The Fire Of Rampant Consumerism

In October 1973 an industrial neighborhood in Chelsea, Massachusetts was burned to the ground after a row of chemical storage warehouses burst into flames. The fire could be seen from fifteen miles away in the Blue Hills, but that conflagration was nothing in comparison to the last week’s toxic waste fire at Ruihai Logistics in Tianjin, China, which is 159 kilometers downwind to the southeast of Beijing. Over a hundred people were killed and nearly a thousand injured by the fiery cocktail of calcium carbide, sodium nitrate, and potassium nitrate.

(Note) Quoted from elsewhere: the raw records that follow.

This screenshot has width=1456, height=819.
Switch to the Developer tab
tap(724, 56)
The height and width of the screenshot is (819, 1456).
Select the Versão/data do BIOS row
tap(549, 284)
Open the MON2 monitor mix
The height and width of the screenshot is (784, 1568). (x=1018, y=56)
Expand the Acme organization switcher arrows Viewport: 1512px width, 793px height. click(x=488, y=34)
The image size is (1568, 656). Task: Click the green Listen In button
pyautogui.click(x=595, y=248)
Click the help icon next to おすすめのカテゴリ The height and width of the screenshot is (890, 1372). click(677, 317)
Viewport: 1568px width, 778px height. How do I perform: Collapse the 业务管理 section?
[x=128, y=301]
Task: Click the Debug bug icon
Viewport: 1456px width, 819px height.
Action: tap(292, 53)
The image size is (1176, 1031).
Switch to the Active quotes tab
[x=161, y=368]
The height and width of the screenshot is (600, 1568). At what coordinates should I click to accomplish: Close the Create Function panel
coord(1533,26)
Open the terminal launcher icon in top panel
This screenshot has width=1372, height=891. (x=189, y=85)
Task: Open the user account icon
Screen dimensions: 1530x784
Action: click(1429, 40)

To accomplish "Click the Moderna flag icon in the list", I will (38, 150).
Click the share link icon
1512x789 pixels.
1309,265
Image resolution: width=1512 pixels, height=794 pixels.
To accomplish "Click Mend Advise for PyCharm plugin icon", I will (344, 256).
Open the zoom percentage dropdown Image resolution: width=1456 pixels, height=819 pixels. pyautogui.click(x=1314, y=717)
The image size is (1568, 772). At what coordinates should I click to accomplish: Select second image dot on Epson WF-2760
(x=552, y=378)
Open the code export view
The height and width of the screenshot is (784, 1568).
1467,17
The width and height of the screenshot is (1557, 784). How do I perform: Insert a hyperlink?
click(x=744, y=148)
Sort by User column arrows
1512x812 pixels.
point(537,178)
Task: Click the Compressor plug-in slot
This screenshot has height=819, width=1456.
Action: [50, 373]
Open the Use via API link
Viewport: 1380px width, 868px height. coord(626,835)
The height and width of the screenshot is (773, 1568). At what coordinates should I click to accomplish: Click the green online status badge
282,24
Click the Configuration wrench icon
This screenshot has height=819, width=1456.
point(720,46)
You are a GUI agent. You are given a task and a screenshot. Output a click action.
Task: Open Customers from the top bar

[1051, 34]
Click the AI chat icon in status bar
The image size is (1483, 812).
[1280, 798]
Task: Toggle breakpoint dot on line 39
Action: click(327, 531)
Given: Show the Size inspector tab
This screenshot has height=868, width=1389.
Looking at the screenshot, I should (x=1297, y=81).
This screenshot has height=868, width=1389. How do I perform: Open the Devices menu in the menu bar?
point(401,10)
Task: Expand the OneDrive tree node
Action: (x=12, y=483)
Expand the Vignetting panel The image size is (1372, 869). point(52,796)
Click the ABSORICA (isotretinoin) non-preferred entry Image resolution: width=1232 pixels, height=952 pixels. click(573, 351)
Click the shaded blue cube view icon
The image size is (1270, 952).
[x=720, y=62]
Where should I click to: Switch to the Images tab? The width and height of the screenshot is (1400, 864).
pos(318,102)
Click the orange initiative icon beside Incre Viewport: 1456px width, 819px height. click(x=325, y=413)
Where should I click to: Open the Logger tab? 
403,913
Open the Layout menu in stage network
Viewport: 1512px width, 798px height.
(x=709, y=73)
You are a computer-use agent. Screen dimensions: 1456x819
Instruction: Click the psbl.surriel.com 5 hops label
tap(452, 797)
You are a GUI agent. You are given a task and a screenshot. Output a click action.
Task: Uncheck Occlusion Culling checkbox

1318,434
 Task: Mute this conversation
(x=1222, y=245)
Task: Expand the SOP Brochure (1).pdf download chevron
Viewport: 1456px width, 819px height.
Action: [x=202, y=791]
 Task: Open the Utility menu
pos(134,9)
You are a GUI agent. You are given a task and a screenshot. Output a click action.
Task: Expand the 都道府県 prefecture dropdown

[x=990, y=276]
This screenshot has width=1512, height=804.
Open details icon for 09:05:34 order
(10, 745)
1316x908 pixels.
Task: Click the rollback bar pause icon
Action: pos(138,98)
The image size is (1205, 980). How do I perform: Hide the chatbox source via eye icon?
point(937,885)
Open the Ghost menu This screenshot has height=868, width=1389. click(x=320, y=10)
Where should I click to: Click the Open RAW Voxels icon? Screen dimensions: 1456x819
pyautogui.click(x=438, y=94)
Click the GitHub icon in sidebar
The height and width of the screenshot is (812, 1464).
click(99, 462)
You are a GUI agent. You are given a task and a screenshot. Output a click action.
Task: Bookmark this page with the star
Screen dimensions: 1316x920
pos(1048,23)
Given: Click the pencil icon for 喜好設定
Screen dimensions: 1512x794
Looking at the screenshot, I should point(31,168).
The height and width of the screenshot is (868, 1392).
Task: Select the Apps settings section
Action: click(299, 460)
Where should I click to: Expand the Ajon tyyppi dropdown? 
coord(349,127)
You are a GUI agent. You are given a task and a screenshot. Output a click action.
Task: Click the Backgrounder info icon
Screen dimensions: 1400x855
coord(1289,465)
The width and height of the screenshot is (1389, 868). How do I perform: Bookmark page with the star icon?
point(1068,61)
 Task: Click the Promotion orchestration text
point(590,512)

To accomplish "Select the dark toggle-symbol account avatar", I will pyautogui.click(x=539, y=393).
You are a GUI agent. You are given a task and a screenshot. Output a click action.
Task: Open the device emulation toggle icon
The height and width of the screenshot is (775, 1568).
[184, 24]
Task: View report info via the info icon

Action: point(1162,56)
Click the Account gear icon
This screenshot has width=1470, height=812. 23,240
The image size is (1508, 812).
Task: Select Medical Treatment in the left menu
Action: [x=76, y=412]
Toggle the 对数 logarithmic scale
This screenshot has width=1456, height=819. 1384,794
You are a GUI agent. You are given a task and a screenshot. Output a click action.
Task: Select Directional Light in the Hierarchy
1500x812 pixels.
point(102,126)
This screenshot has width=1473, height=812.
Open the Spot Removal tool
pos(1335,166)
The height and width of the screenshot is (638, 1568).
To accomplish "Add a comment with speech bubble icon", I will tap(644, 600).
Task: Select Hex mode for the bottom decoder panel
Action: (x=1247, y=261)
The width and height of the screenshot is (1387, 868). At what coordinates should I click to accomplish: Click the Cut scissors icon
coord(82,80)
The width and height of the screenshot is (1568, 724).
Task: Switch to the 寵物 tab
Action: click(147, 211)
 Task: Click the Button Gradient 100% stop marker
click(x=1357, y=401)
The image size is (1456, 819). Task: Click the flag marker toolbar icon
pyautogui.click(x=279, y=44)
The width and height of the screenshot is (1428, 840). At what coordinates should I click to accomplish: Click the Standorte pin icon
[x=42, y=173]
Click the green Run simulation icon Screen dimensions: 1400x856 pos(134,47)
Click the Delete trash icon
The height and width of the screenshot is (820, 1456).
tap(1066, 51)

According to Wikipedia the first detonation in the port area happened near 11pm. Its blast was estimated to have the power of 3 tonnes of TNT. Seismographs registered 2.4 on the Richter Scale, however the second blast was ten times more powerful. The resulting fireballs reached hundreds of meters high and a Japanese satellite filmed the series of deadly explosions.

After the disaster Chinese authorities arrested a dozen executives from Ruihai Logistics China and the West have a common agreement to quash any reports on the country’s near-lethal pollution levels. That danger is the price of progress and profit.

Despite both starting the ‘Ch’, China is no Chelsea.

But a good fire is always a good fire.